Mientras la palabra «cena» resonaba en la mente de Jack, Yusuf y Bonden pescaron un hermoso pez plateado con ojos y aletas de color carmín que pesaba dos o tres libras.
— ¡Padang pescado, tuan!—gritó Yusuf—. ¡Es un pescado bueno, muy bueno!
—¡Tanto mejor! —exclamó Jack, soltando la escota y acercando el cúter lentamente a la orilla. Bajó enseguida con los zapatos y una pequeña bolsa colgados del cuello y empujó el cúter hacia el mar diciendo—: Entonces, hasta esta noche en la bahía de los Papagayos —y se sentó en la cálida arena para secarse los pies.
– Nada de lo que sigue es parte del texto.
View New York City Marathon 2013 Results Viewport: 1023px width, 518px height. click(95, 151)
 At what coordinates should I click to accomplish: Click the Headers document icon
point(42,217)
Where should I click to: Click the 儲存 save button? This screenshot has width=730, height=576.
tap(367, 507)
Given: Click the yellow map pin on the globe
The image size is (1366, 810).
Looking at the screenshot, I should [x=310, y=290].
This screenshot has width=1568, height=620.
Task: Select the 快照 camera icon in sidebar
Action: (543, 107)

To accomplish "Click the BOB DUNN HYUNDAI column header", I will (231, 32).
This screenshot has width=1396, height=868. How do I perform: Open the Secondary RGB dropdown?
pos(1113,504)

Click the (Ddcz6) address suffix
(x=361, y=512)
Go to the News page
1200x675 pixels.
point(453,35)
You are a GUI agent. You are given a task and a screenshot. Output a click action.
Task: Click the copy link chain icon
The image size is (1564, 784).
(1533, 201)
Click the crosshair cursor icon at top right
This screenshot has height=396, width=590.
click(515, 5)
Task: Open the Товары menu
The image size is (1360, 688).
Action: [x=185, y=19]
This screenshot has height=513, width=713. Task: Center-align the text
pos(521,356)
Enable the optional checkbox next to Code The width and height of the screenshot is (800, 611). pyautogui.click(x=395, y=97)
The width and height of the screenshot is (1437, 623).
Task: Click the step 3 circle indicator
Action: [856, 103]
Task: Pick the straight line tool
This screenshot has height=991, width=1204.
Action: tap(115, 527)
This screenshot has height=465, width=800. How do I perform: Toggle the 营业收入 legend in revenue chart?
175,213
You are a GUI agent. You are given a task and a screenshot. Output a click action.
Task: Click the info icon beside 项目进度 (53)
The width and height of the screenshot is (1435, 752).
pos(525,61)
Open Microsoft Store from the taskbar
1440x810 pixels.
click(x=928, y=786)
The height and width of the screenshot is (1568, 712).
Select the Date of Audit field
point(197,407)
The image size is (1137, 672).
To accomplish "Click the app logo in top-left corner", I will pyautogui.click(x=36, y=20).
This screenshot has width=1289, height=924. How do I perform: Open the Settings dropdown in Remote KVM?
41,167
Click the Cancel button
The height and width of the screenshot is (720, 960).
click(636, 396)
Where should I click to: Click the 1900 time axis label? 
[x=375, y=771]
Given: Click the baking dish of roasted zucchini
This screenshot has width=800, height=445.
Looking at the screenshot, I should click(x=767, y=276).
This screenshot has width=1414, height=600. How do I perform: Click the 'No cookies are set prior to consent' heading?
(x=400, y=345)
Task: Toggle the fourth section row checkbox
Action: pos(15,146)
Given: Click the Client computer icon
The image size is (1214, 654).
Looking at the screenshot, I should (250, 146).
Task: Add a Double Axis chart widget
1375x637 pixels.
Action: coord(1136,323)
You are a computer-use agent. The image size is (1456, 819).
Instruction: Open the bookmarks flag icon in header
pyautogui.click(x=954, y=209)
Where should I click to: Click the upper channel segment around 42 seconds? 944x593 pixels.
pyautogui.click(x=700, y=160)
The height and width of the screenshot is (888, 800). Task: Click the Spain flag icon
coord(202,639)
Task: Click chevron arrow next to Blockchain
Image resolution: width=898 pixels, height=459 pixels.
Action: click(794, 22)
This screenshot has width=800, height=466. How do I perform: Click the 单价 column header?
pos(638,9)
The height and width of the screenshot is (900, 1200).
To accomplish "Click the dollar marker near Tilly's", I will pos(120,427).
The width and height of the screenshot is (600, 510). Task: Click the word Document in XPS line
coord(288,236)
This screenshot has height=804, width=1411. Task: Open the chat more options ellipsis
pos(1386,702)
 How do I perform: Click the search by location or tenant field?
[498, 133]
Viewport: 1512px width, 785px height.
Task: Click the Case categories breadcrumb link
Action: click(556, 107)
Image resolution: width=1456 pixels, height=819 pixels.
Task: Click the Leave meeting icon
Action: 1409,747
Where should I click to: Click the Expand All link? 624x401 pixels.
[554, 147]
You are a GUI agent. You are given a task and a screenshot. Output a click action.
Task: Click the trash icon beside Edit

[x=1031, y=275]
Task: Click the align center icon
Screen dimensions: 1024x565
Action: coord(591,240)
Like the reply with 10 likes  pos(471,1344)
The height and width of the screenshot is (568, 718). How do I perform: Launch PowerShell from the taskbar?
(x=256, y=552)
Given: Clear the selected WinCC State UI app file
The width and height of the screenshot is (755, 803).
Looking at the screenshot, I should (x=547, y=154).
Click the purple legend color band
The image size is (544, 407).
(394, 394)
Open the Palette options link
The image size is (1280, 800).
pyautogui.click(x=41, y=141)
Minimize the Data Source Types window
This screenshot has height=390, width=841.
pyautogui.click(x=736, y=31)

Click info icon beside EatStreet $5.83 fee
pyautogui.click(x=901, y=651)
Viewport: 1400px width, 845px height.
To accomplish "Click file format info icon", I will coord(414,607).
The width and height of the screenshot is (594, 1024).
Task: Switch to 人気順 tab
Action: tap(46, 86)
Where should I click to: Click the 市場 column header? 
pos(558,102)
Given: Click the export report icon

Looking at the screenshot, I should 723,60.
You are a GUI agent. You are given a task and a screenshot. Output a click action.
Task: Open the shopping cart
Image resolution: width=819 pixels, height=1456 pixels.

Warren le respondió alegremente, pero Bonden, a pesar de estar de nuevo en su puesto en la bancada de popa, movió la cabeza de un lado a otro. Además, tenía una expresión apesadumbrada porque le hubiera gustado que el capitán se hubiera llevado al menos un sable y un par de pistolas o un mosquete, y también un par de marineros bien armados.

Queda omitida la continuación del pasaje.